• _Requirement_
The expected answer is the set of lines in the data below between the line holding "Select the 官方 filter chip" and the line holding "Given: Click the wasserurlaub.info ship logo", inclusive, written out exactly.

[Saved data entries]
◇ ◇ ◇

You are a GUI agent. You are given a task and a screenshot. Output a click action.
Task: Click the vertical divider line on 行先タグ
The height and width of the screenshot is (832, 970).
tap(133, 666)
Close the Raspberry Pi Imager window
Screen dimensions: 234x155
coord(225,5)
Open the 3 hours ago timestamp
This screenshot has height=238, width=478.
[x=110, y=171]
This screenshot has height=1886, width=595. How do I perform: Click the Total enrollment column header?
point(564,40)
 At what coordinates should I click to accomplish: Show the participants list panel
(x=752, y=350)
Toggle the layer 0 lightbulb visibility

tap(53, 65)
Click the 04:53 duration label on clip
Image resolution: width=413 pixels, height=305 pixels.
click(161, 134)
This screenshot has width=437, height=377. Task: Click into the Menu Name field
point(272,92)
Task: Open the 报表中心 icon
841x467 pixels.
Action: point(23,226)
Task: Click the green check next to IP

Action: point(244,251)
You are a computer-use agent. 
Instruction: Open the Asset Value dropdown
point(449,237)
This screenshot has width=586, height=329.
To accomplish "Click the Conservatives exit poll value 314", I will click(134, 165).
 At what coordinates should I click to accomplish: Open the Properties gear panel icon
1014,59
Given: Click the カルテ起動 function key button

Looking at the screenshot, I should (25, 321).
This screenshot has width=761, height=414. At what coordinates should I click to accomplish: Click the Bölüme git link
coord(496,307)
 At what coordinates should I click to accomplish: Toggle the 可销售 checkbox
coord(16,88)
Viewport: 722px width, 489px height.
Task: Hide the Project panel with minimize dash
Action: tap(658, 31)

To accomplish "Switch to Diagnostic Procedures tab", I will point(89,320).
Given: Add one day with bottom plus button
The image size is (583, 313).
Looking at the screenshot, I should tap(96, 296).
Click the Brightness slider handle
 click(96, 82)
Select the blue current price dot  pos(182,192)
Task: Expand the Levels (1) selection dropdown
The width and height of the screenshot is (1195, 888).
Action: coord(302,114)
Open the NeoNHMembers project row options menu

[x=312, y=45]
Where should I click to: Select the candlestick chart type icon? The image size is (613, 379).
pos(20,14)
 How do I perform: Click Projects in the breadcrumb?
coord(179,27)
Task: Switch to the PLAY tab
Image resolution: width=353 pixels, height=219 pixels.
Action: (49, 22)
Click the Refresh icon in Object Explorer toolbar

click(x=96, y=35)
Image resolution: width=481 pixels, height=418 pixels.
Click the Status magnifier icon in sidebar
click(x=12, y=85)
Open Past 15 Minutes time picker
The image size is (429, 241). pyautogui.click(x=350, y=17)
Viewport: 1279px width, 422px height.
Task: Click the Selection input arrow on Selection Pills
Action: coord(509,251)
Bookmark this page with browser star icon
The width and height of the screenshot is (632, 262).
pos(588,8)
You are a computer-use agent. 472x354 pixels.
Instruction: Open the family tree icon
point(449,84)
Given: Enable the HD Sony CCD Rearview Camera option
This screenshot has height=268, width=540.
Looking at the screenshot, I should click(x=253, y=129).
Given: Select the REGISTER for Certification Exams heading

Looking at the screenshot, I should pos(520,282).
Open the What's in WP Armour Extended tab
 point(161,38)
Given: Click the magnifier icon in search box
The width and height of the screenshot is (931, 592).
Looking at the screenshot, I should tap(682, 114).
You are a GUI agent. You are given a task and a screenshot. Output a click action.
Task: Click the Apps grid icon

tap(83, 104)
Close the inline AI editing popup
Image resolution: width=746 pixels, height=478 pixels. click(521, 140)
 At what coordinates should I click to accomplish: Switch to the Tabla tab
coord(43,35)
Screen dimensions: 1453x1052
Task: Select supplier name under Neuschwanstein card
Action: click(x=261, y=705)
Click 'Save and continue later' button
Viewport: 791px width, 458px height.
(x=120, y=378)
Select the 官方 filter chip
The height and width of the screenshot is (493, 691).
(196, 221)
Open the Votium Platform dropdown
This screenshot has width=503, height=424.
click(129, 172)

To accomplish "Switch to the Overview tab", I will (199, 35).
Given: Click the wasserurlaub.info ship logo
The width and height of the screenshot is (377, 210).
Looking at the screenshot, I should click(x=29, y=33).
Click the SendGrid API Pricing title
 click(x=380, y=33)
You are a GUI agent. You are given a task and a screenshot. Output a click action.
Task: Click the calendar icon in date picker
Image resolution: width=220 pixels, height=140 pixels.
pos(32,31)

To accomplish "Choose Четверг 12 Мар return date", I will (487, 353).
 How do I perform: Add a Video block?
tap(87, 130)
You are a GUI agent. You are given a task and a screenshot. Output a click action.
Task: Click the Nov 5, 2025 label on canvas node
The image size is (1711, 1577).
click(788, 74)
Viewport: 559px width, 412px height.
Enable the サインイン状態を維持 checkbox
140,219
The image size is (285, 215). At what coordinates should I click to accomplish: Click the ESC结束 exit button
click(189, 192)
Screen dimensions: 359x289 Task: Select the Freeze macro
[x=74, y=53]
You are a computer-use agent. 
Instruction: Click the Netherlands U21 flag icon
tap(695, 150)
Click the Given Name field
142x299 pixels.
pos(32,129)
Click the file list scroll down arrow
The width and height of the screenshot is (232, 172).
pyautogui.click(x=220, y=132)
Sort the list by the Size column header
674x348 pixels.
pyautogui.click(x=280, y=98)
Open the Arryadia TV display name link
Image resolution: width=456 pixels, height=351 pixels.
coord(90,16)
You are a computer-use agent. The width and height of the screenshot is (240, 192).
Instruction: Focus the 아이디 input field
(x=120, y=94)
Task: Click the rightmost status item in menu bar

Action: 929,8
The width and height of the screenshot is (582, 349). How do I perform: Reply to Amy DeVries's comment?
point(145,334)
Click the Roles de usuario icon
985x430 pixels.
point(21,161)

◇ ◇ ◇

• _Answer section_
Select the 官方 filter chip
The height and width of the screenshot is (493, 691).
(196, 221)
Open the Votium Platform dropdown
This screenshot has width=503, height=424.
click(129, 172)

To accomplish "Switch to the Overview tab", I will (199, 35).
Given: Click the wasserurlaub.info ship logo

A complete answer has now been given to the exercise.